As I have argued elsewhere, it is our cherished idea of freedom as moral autonomy — and the political and social system that has spawned to protect it — that are responsible for our incapacity to reap the benefits of an interconnected society and for leaving us vulnerable to rising fundamentalism. My thesis is simple yet profoundly disrupting: growing fundamentalism is the inevitable byproduct of an increasingly interconnected plural society that refuses to outgrow the classic liberal idea that our individual worldviews should be held and justified privately. To put it bluntly, the widespread conviction that we all have the right to believe whatever we want in private is a time bomb in a world where privacy itself is being dismantled. We need to wake up to the fact that if privacy collapses, we can no longer hoard beliefs in the same secluded way we used to; we have no choice but to change the way in which we believe whatever it is that we believe in. As the dogmatic baggage that we have all been carrying privately since the Reformation gets reconnected into global social and information networks, we find ourselves ill prepared to justify one another our deep-rooted convictions and we quickly slide into fundamentalist tendencies of varying degrees–which in turn tend to be directly proportional to the non-negotiability of our convictions.

It is important to emphasize that I am not attempting to pass metaphysical judgment on our liberal idea of freedom as moral autonomy — I personally see the liberal tradition as the greatest legacy of the Enlightenment and one we should all celebrate and protect. My take here is wholly pragmatic: I just want to point out the practical difficulties and counterproductive consequences of our liberal idea of freedom when viewed through the prism of our globalized and interlinked times. To me, the successful implementation of the liberal ideal of autonomy can only be achieved in an environment where a clear distinction between a private and a public realm can be secured. Such a division — which indeed existed from the reformation until recently — is rapidly disintegrating in the era of social networks, the blogosphere and the twitterverse. The emergence of the hyper-public “Netizen” is rendering liberalism obsolete and exposing its dark side: the fact that in reality we are nothing more than dormant autonomous fundamentalists poorly prepared to defend our most cherished beliefs publicly. The current rise of fundamentalism is the most vivid symptom that liberalism, despite all its good intentions, has run its course.

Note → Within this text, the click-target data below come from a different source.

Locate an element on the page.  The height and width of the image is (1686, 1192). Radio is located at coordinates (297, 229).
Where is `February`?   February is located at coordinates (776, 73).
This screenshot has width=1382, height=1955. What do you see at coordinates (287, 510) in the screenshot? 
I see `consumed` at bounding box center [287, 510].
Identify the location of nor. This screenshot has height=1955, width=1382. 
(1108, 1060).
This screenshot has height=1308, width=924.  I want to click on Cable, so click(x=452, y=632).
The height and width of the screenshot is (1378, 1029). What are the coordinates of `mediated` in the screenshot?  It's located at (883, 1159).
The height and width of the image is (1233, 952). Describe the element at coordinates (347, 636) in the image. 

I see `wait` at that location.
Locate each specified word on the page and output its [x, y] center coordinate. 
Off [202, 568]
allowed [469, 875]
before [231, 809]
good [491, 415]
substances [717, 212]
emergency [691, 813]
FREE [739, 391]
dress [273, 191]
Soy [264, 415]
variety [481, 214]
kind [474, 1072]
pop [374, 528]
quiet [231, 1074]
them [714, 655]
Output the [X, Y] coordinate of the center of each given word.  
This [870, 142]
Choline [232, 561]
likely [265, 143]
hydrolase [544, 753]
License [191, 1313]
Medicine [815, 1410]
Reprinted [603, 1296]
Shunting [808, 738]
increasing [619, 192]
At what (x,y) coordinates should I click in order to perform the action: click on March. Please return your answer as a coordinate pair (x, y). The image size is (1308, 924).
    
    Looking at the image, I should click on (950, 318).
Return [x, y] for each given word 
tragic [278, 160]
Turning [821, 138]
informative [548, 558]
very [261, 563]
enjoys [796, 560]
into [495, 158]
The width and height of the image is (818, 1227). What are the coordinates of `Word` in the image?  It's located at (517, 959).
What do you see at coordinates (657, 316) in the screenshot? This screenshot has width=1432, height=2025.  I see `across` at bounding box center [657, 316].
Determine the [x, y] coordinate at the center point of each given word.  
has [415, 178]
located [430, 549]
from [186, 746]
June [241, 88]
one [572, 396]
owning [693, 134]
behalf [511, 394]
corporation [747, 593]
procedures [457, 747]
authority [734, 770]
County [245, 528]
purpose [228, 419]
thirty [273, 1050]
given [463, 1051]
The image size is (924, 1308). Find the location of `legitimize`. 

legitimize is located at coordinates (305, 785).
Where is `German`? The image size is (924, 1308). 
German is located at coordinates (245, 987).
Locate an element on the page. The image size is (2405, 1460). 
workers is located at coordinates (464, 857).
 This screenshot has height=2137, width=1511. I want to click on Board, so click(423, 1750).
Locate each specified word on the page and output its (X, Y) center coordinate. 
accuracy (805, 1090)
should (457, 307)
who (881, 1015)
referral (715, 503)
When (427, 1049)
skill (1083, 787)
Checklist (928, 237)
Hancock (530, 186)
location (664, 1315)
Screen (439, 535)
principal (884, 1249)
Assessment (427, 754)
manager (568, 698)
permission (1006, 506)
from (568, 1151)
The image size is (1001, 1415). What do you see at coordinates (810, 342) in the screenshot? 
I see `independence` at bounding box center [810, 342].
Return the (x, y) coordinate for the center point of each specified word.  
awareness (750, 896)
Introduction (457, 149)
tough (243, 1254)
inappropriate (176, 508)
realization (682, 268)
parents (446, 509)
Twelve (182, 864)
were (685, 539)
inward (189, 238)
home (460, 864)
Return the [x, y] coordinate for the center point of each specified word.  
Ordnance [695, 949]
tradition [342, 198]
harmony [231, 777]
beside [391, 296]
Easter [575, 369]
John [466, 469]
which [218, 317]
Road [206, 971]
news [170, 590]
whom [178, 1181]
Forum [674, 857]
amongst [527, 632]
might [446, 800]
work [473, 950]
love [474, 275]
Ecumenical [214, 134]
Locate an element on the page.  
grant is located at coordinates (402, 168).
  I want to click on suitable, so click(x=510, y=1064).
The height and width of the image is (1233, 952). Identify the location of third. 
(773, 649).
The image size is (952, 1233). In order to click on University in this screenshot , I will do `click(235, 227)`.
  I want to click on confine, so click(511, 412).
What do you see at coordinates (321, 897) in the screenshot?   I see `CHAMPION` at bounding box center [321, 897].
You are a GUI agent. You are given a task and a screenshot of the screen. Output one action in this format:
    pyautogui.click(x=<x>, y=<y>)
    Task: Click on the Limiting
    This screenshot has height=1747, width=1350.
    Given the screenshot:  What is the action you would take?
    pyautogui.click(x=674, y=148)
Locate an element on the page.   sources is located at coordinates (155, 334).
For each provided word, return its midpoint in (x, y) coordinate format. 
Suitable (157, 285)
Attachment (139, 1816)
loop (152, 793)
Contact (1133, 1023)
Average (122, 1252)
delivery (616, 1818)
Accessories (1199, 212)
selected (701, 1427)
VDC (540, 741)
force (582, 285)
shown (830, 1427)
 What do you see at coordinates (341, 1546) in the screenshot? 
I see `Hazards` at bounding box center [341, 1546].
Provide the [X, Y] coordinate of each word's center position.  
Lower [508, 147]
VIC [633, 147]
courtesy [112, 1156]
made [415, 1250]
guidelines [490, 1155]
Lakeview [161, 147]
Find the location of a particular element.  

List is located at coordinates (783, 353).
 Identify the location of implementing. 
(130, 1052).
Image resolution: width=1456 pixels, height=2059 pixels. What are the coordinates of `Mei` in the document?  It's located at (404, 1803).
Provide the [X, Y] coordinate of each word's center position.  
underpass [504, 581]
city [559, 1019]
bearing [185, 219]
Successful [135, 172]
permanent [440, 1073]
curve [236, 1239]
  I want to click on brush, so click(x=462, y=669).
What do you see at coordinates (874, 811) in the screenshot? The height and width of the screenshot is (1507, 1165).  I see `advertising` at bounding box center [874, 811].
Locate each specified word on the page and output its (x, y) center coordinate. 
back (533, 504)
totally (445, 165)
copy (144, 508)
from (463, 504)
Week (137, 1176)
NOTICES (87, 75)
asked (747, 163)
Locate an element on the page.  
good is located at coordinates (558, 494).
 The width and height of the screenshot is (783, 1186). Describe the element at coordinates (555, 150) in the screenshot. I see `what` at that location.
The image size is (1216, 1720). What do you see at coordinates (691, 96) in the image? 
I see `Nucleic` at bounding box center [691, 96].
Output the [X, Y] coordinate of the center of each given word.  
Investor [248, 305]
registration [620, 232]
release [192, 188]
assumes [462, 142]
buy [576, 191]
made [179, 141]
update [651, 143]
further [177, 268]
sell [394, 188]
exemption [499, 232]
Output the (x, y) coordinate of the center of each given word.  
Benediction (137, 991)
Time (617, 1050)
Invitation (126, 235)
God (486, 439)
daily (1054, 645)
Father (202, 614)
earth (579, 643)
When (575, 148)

Any serious attempt at ending fundamentalism and giving empathy a chance will need to offer a novel way of understanding our autonomy that is consistent with a world where keeping our beliefs private and quietly tolerating each other is no longer practicable. Providing such a novel take on autonomy that should put fundamentalism to rest is a great task for our generation. To be autonomous today we need to move beyond the liberal dictum of being able to privately select our own worldview — we require more than that as privately justified moral and religious beliefs are nothing but fuel for fundamentalism in an era of growing interlinkages. To be autonomous today we need to subject our formerly private worldviews to an ongoing process of open public deliberation. As the world grows interconnected, we need to go beyond the complacency of liberal private autonomy and regard ourselves as free individuals only when our beliefs have been appropriated through social discussion — when they are viewed as cleansed from fundamentalism. In an interconnected world, a freedom that deserves the name has to be socially constituted.